= Action item =
According to the abstract on FDG PET texture features and PD-L1 expression in lung cancer, how many of the 83 patients were in the low-PD-L1 expression group?

START Text segment

Texture Features of 18 F-Fluorodeoxyglucose Positron Emission Tomography for Predicting Programmed Death-Ligand-1 Levels in Non-Small Cell Lung Cancer

• Published in: Journal of clinical medicine Vol. 13; no. 6
• Main Authors: Norikane, Takashi, Ishimura, Mariko, Mitamura, Katsuya, Yamamoto, Yuka, Arai-Okuda, Hanae, Manabe, Yuri, Murao, Mitsumasa, Morita, Riku, Obata, Takafumi, Tanaka, Kenichi, Murota, Makiko, Kanaji, Nobuhiro, Nishiyama, Yoshihiro
• Format: Journal Article
• Language: English
• Published: Switzerland 12.03.2024
• Subjects: non-small cell lung cancer; texture; programmed death-ligand-1; 18F-fluorodeoxyglucose; positron emission tomography
• ISSN: 2077-0383; 2077-0383

Identifying programmed death-ligand-1 (PD-L1) expression is crucial for optimizing treatment strategies involving immune checkpoint inhibitors. However, the role of intratumoral metabolic heterogeneity specifically derived from F-fluorodeoxyglucose (FDG) positron emission tomography (PET) images in predicting PD-L1 expression in patients with newly diagnosed non-small cell lung cancer (NSCLC) remains unexplored. Here, we investigated the association between FDG PET texture features and PD-L1 expression by retrospectively analyzing the data of patients newly diagnosed with NSCLC who underwent FDG PET/CT scans and PD-L1 immunohistochemical staining before treatment. Patients were categorized based on their tumor proportion scores (TPSs) into negative-, low-, and high-PD-L1 expression groups. We computed the maximum standardized uptake value and 31 texture features for the primary tumor from PET images and compared differences in parameters among the groups. Of the 83 patients, 12, 45, and 26 were assigned to the negative-, low-, and high-PD-L1 expression groups, respectively. Six specific texture features (low gray-level run emphasis, short-run low gray-level emphasis, long-run high gray-level emphasis, low gray-level zone emphasis, high gray-level zone emphasis, and short-zone low gray-level emphasis) helped distinguish among all possible combinations. Our findings revealed that FDG PET texture features are potential imaging biomarkers for predicting PD-L1 expression in patients newly diagnosed with NSCLC.

END Text segment
START Provided information

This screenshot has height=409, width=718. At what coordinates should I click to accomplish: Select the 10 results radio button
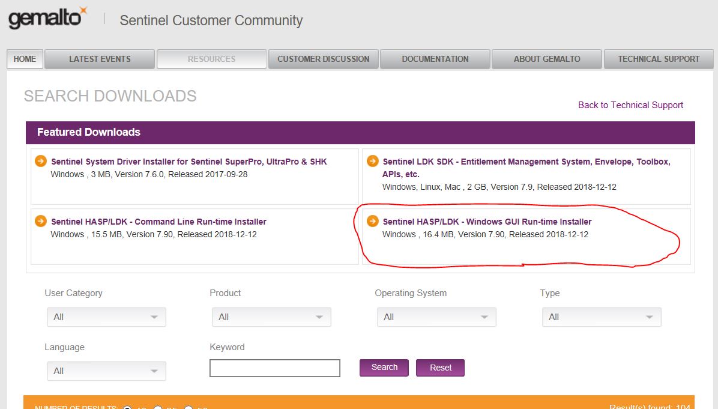click(128, 407)
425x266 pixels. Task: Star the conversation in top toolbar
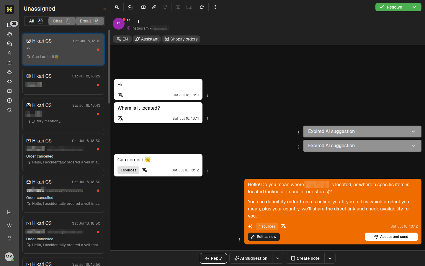[202, 7]
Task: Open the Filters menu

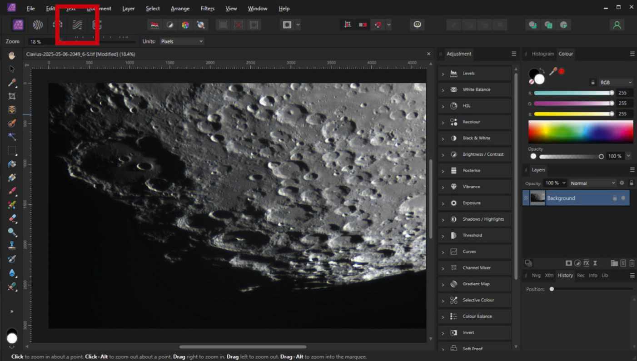Action: pyautogui.click(x=207, y=8)
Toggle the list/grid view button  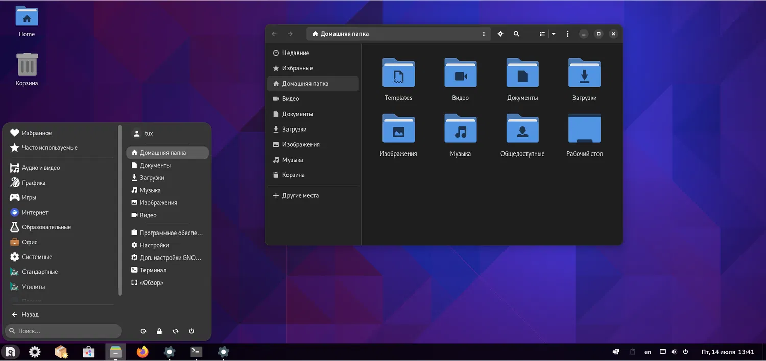pos(542,34)
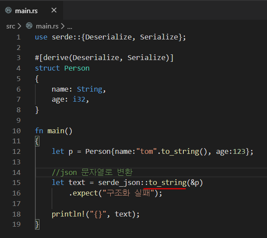
Task: Close the main.rs editor tab
Action: (53, 11)
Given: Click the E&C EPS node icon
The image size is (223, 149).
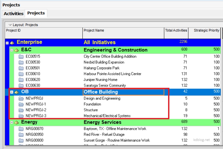Looking at the screenshot, I should tap(16, 50).
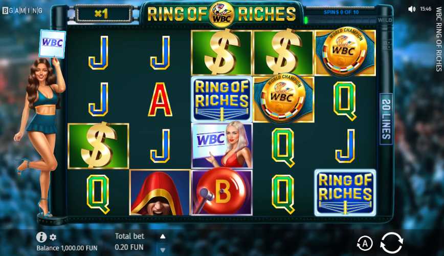Click the dollar sign symbol in first column
The width and height of the screenshot is (444, 256).
pyautogui.click(x=98, y=146)
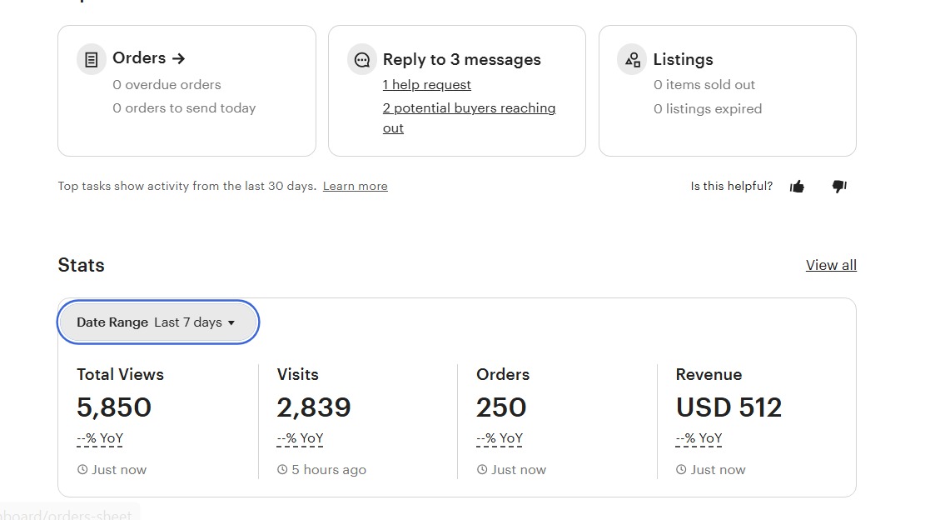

END Provided information

= Answer space =
45 patients.